MP3 2009/08/27 1:03 PM
I thought it rocked. Go watch it. It's constantly got you thinking what's gonna happen next. Not like a lot of movies of today where u can predict almost whats gonna happen.
Jaco 2009/08/27 1:40 PM
I was so please to see that other people also detects the clear xenophobia message in this film. Can't wait for the release here. gonna be epic!
Dexterity 2009/08/27 1:58 PM
This trended on Twitter for over two weeks and has a simply awesome trailer and website - personally I can't wait: it looks lekker and clever. Brian: use the cash you save not seeing it to invest in some remedial English lessons. Then start saving for that trip to Oz...

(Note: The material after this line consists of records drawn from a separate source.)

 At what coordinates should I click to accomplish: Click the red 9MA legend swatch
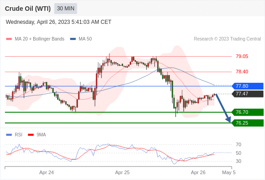click(31, 135)
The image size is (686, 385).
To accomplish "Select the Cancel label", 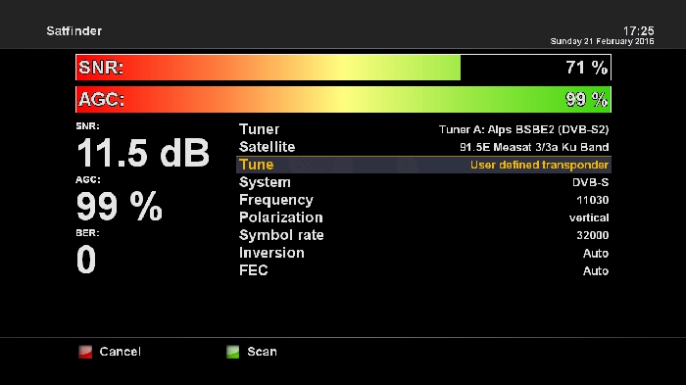I will (120, 352).
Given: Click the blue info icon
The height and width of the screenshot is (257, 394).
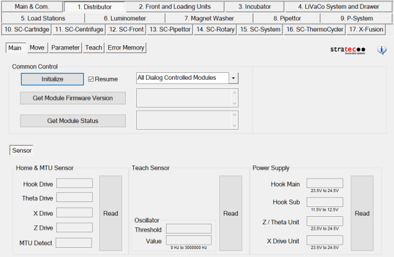Looking at the screenshot, I should [x=382, y=50].
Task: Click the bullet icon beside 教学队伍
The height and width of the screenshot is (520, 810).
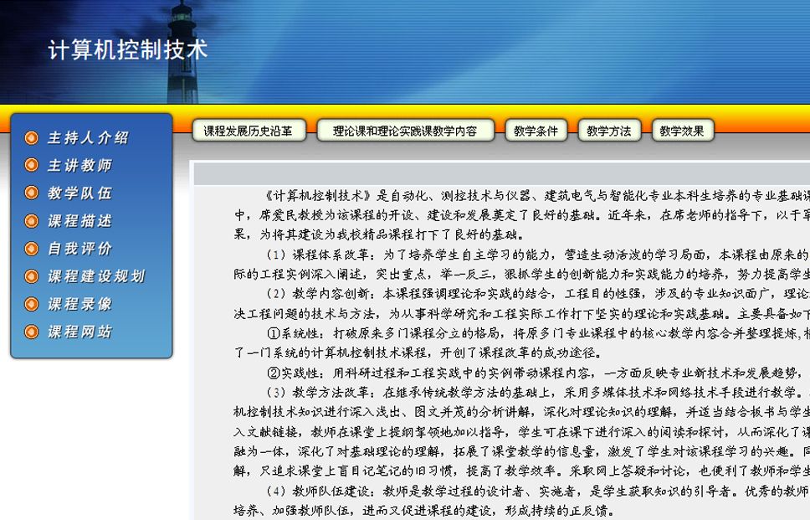Action: tap(32, 193)
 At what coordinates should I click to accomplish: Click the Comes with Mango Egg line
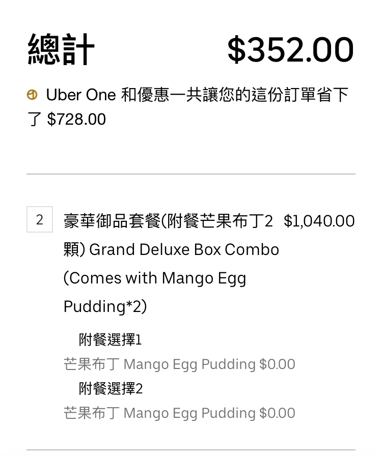tap(155, 278)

Alpha_N1H1 2009/08/27 2:45 PM
I'll going to watch this tomorrow, hopefully it doesnt disapoint...
bob 2009/08/27 3:08 PM
D-9 = poop on a stick warmed up Utter rubbish
Thabo 2009/08/27 3:12 PM
Saw it last night. It was pure rubbish! It'll be a waste of money.... I say.
bob 2009/08/27 3:17 PM
I ask this one question, if somebody has an opinion about something and its negative...why do you then have a childish immature response as the following from @Brian, Travis, etc. - Please board the Quantas flight to Australia leaving this evening. We don't need people like you sucking our precious air. Oh and Brian...I think it's "waste", not "waist"...use it, don't use it, you know. Dear uncle get a life and please do me a favour go stick your head back into the sand in Poffadder where you most probably reside. The film is rubbish plain and simple...If an american states that a film is rubbish, he does not get told by his fellow country that he must pack his bags and leave for CANADA. Grow up and start respecting other peoples opinions or are only your opinions valid or an opinion or positive outcome...Further are we now giving englesh lessons to people to point that out you might have a better understanding of spelling and grammar...englesh is correct ize but know this...further just to inform you of an old saying....you can polish a turd but it remains a turd, cappish!!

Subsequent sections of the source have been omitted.